Second voyage. Columbus left Cadiz, Spain, on September 24, 1493 to find new territories, with 17 ships carrying supplies, and about 1,200 men to colonize the region. On October 13, the ships left the Canary Islands as they had on the first voyage, following a more southerly course.

On November 3, 1493, Columbus sighted a rugged island that he named Dominica; later that day, he landed at Marie-Gallant, which he named Santa Maria la Gallant.

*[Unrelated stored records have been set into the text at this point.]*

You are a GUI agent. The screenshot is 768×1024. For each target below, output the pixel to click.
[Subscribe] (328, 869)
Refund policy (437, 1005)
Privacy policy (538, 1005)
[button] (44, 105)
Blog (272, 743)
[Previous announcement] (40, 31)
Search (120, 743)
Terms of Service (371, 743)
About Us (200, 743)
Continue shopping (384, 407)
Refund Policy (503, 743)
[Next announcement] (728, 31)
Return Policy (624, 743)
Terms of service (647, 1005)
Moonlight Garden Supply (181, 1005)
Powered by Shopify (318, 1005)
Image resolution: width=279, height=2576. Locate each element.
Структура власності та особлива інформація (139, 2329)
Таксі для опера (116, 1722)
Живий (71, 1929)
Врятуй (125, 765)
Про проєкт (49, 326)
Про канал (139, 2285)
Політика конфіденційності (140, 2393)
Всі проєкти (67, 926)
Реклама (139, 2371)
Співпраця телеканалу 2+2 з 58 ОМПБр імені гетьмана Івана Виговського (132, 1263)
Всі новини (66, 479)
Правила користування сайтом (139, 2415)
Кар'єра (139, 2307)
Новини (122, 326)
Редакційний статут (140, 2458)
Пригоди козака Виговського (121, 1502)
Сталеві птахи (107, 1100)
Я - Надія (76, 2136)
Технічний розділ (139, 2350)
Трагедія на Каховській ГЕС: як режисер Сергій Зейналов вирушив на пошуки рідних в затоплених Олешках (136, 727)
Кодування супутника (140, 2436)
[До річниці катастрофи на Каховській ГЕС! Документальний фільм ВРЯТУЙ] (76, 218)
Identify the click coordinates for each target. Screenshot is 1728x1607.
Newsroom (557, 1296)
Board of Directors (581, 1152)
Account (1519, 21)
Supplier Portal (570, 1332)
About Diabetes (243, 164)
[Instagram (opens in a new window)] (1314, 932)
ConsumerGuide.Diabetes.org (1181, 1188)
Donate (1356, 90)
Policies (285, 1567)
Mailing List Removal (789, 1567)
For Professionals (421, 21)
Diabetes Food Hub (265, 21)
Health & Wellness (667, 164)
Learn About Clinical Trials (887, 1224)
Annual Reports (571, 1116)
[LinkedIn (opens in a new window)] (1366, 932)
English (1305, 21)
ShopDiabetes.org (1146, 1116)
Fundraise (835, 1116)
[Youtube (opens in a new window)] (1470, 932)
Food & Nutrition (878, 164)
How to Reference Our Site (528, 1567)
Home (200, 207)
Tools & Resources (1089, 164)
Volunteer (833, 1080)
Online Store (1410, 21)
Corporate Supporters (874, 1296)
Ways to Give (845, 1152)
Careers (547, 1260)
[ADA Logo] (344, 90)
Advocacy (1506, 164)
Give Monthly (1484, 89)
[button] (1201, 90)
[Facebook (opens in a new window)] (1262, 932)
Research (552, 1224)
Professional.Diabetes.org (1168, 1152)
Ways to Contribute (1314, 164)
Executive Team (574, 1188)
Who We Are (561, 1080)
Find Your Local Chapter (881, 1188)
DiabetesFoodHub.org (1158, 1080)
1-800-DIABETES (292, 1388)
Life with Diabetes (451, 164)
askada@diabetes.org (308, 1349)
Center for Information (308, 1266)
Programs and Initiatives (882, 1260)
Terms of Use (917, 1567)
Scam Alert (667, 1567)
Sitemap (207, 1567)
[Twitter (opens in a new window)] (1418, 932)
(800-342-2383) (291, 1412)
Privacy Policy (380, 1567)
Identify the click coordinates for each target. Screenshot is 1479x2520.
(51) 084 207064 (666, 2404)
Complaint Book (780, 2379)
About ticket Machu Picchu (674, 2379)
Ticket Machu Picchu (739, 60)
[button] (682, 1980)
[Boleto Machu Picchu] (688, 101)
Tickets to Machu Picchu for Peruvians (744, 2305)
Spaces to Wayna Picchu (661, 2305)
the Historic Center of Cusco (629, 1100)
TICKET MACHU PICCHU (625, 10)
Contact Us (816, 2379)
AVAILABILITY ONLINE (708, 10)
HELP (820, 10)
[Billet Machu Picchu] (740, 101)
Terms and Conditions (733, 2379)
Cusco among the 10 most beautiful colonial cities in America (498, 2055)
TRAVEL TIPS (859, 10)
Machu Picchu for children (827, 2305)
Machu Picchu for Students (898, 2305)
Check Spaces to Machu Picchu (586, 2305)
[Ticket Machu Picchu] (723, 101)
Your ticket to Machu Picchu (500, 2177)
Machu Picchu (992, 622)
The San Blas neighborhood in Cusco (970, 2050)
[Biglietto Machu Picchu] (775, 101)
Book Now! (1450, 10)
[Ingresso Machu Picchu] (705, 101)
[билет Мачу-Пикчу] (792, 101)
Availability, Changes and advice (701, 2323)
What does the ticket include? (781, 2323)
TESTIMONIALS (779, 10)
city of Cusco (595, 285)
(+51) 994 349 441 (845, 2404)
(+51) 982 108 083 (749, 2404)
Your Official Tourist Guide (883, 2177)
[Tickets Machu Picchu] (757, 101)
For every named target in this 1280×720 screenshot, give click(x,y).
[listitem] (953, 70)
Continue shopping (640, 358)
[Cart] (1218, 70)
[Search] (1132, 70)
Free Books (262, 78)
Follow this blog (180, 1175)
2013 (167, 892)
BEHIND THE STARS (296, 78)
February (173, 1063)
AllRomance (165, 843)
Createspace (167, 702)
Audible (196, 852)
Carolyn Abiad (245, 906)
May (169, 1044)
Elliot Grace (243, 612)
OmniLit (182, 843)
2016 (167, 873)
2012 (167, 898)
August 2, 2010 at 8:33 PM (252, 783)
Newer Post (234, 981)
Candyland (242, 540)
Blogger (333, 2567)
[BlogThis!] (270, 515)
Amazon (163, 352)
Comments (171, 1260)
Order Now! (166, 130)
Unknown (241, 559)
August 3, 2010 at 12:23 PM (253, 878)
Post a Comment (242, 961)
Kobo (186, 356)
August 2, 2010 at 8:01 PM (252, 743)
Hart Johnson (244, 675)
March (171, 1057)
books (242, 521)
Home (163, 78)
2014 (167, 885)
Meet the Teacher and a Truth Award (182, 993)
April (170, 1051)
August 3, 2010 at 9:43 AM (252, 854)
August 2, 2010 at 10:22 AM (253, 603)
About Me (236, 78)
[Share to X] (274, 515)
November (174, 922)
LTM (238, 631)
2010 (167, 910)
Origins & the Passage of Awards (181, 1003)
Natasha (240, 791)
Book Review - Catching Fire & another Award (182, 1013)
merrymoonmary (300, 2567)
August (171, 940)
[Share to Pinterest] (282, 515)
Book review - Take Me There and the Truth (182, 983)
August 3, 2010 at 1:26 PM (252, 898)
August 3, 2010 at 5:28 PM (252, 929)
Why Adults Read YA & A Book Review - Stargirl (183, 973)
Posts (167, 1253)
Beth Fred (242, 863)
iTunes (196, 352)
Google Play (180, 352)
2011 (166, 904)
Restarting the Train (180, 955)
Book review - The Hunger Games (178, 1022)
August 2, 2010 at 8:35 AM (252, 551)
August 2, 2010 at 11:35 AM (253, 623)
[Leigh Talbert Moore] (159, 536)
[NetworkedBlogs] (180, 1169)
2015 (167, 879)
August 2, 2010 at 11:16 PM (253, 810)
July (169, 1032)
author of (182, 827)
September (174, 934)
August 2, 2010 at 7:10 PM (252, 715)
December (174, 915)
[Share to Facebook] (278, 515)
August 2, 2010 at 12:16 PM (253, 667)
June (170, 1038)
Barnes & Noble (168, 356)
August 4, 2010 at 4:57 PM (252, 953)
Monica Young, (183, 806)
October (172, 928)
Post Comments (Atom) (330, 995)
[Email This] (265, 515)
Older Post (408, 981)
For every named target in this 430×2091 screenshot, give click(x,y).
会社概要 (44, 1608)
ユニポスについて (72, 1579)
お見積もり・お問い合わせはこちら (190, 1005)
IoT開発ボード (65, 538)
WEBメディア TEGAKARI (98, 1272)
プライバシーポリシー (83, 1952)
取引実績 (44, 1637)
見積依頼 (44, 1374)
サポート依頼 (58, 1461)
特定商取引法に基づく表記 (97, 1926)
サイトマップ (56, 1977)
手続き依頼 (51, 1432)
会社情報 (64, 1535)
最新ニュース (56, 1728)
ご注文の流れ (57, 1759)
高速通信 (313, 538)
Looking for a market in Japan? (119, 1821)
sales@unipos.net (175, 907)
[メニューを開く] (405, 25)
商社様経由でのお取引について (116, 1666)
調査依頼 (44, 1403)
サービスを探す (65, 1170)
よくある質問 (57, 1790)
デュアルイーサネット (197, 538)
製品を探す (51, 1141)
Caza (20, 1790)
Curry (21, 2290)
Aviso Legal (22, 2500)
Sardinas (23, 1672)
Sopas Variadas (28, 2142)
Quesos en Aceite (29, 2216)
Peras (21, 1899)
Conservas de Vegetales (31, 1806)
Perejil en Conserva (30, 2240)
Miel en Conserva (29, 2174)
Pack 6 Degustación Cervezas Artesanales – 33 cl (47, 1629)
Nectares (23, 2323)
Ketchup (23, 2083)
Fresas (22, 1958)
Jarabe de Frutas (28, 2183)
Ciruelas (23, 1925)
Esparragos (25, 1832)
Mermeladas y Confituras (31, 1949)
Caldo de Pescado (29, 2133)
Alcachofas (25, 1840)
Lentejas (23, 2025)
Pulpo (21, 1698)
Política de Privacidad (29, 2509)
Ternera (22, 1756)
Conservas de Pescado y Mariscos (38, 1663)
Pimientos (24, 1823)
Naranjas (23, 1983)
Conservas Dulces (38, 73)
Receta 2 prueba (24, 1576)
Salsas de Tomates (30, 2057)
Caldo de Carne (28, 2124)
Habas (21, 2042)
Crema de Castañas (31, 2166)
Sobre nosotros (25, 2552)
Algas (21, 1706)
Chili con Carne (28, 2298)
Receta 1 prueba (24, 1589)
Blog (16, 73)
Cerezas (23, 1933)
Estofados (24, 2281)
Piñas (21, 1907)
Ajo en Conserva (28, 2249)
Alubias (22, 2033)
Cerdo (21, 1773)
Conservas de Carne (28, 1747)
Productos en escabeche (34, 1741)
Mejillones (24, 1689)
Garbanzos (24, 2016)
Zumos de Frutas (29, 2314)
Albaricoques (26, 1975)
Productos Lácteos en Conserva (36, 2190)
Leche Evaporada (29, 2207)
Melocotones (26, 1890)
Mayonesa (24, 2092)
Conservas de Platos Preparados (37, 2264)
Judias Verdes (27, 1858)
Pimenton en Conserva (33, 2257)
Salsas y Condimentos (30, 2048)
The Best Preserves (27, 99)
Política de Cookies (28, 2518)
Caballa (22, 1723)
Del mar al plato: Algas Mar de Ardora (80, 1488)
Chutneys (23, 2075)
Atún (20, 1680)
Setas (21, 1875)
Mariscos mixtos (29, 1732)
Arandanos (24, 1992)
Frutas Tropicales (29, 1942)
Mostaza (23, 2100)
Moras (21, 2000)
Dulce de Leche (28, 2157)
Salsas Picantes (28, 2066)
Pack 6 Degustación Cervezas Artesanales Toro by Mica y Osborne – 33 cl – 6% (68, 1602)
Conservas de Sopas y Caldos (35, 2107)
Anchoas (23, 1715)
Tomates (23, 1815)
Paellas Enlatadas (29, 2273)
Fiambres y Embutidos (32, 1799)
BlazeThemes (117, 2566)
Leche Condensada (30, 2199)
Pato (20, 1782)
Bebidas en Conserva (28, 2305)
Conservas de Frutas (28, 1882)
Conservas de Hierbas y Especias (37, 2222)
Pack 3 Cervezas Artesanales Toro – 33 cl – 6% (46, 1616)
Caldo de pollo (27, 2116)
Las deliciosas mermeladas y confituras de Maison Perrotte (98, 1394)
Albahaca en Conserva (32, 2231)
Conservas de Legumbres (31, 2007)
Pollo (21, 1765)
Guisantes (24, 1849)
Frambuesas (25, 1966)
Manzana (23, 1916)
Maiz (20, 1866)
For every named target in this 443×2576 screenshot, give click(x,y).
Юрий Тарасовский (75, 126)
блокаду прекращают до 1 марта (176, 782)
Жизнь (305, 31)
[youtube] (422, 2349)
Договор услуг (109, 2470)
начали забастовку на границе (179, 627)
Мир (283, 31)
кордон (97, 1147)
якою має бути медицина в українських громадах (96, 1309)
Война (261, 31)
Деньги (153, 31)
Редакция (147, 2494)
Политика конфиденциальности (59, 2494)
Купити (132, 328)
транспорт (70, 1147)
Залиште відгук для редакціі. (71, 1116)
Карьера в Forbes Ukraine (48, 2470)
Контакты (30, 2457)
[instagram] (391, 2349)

After sailing past Les Saints (To-dos los Santos), he arrived at Guadeloupe (Santa Maria de Guadalupe), which he explored between November 4 and November 10, 1493.

The exact course of his voyage through the Lesser Antilles is debated, but it seems likely that he turned north, sighting and naming several islands including Montserrat (Santa Maria de Montserrat), Antigua (Santa Maria la Antigua), Redondo (Santa Maria la Redonda), Nevis (Santa Maria de las Nieves), Saint Kitts (San Jorge), Saint Eustatius (Santa Anastasia), Saba (San Cristobal), Saint Martin (San Martin), and Saint Croix (Santa Cruz).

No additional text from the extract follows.